What you should do :: What to return is the tail of the data, from the line that contains "507x304 pixels." down to the last line, copied exactly.

· · ·

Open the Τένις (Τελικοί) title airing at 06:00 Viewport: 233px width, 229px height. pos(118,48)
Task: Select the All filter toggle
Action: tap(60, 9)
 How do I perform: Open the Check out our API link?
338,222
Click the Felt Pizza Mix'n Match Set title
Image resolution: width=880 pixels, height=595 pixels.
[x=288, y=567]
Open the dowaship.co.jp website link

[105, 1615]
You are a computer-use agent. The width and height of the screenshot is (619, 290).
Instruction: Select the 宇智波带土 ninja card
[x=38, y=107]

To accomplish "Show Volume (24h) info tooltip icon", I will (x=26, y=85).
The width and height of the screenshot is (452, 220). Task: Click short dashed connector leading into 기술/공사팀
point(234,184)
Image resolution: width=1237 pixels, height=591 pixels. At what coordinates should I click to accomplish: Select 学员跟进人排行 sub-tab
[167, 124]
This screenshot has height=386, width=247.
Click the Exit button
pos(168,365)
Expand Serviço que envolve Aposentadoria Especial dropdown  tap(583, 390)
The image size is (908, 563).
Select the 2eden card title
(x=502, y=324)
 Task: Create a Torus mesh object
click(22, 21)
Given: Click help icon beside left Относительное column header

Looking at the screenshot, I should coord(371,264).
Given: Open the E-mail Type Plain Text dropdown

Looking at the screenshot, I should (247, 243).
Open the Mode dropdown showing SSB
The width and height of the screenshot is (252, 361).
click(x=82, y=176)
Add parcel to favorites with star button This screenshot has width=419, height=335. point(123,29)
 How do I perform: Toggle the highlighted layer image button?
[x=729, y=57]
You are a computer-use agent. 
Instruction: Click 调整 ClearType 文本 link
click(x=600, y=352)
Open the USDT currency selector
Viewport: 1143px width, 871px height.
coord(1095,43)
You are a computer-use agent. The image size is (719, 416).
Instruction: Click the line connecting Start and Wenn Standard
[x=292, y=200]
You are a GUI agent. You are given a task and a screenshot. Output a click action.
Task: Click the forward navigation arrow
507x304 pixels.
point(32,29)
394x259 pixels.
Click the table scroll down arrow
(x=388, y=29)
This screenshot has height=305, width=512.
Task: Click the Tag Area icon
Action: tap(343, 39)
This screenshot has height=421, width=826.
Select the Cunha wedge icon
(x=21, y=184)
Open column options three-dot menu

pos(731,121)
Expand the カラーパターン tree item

· · ·

Result ::
507x304 pixels.
point(32,29)
394x259 pixels.
Click the table scroll down arrow
(x=388, y=29)
This screenshot has height=305, width=512.
Task: Click the Tag Area icon
Action: tap(343, 39)
This screenshot has height=421, width=826.
Select the Cunha wedge icon
(x=21, y=184)
Open column options three-dot menu

pos(731,121)
Expand the カラーパターン tree item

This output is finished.